» **WRITTEN TASK**
Rewrite the items from the line containing "At what coordinates should I click to accomplish: Expand" through the line containing "pyautogui.click(x=476, y=178)", inclusive, as a Markdown table with the columns Row and Text, one row per nonblank line. Leave the pictures out of the table.

--- INPUT ---

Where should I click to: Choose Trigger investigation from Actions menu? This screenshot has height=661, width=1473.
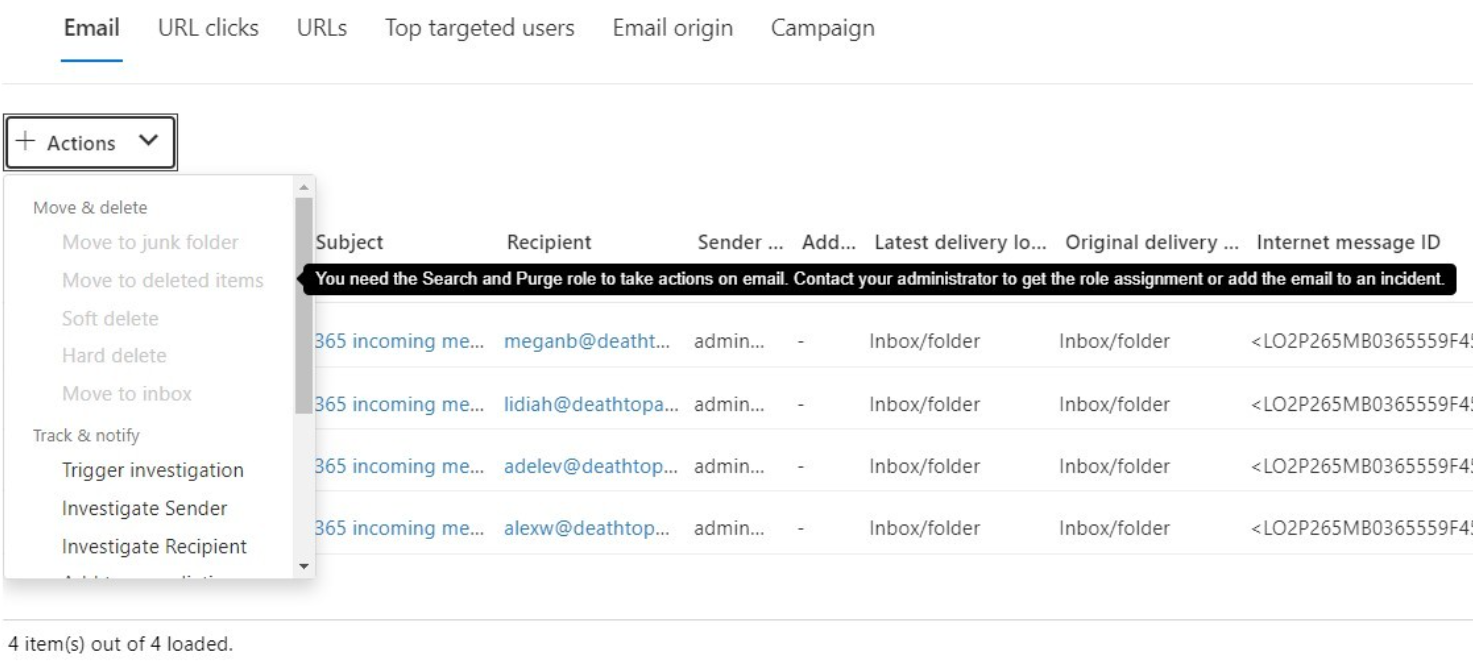pos(152,470)
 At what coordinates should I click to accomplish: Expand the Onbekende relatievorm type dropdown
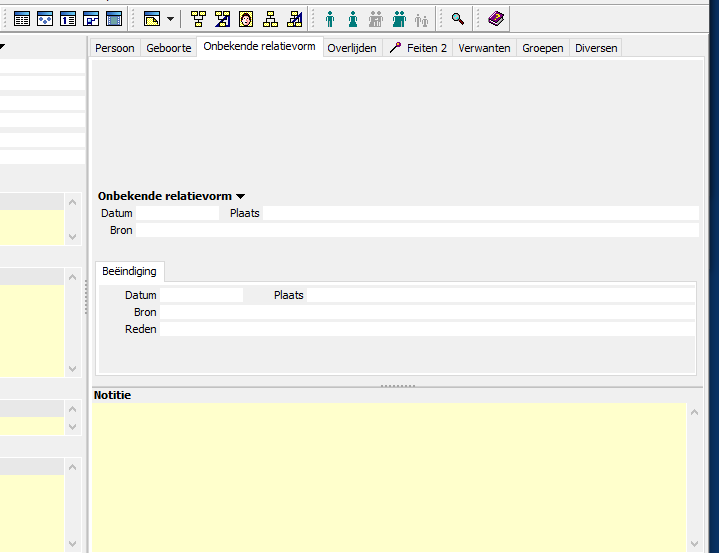tap(241, 197)
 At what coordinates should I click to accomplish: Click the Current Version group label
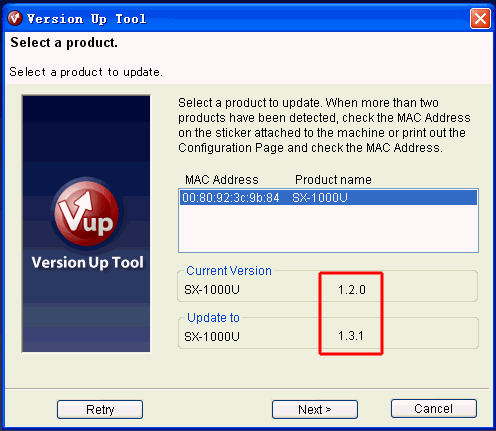click(229, 271)
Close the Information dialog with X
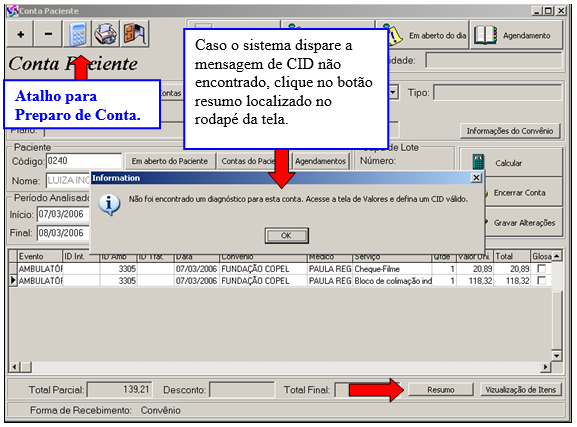 pyautogui.click(x=476, y=178)
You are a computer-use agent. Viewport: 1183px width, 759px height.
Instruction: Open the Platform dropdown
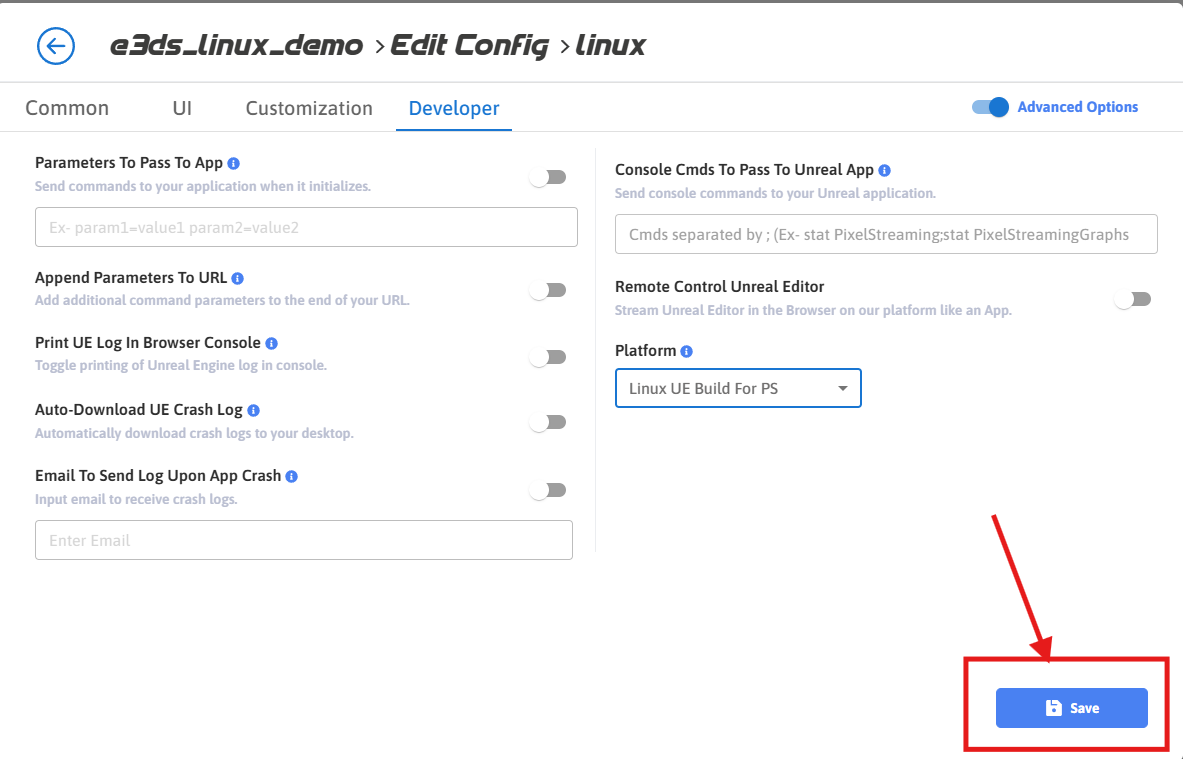[x=738, y=388]
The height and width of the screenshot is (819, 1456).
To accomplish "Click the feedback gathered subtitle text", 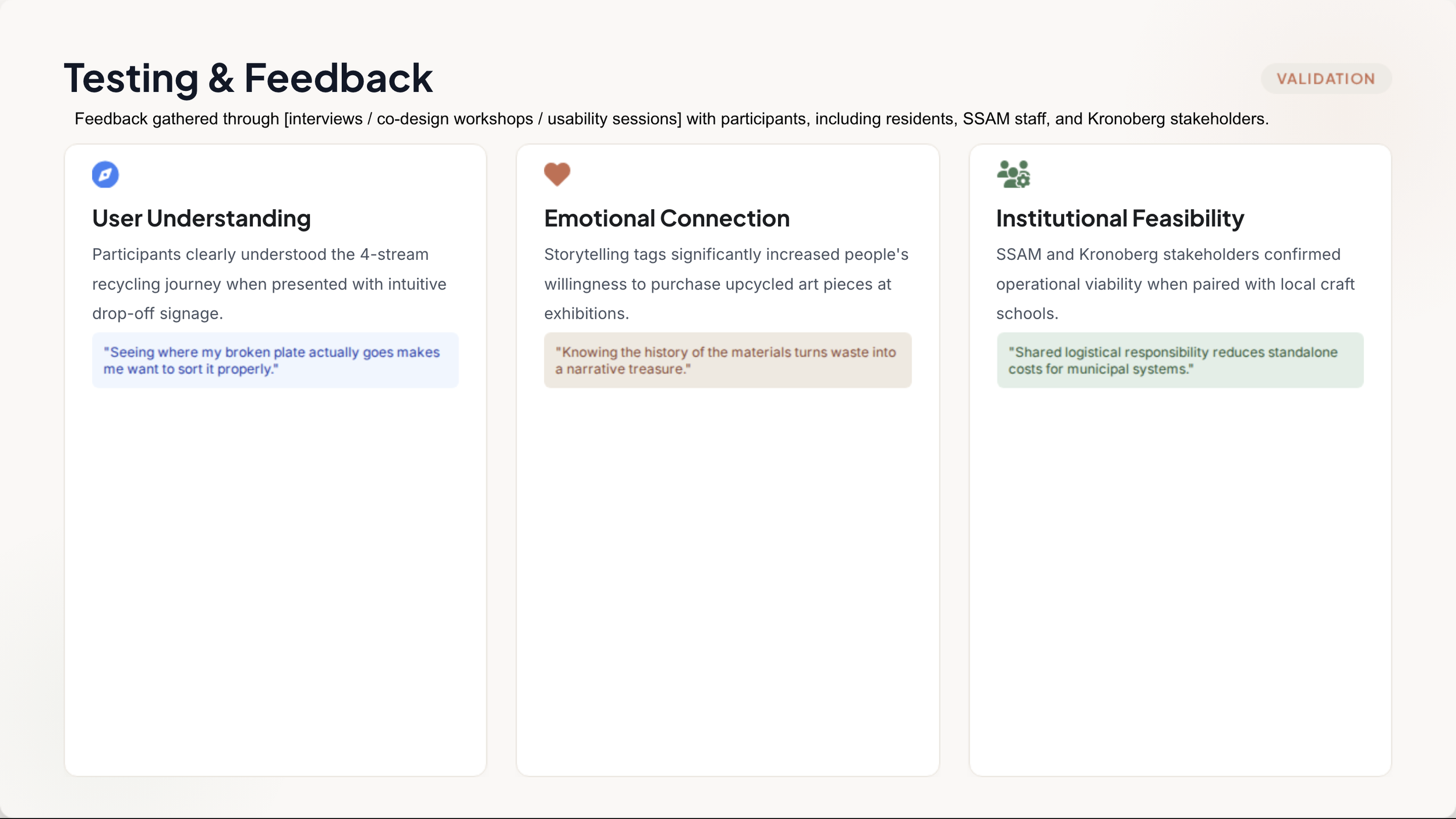I will point(672,119).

---

» **FULL OUTPUT**
| Row | Text |
|---|---|
| 1 |  At what coordinates should I click to accomplish: Expand the Onbekende relatievorm type dropdown |
| 2 | tap(241, 197) |
| 3 |  At what coordinates should I click to accomplish: Click the Current Version group label |
| 4 | click(229, 271) |
| 5 | Close the Information dialog with X |
| 6 |  pyautogui.click(x=476, y=178) |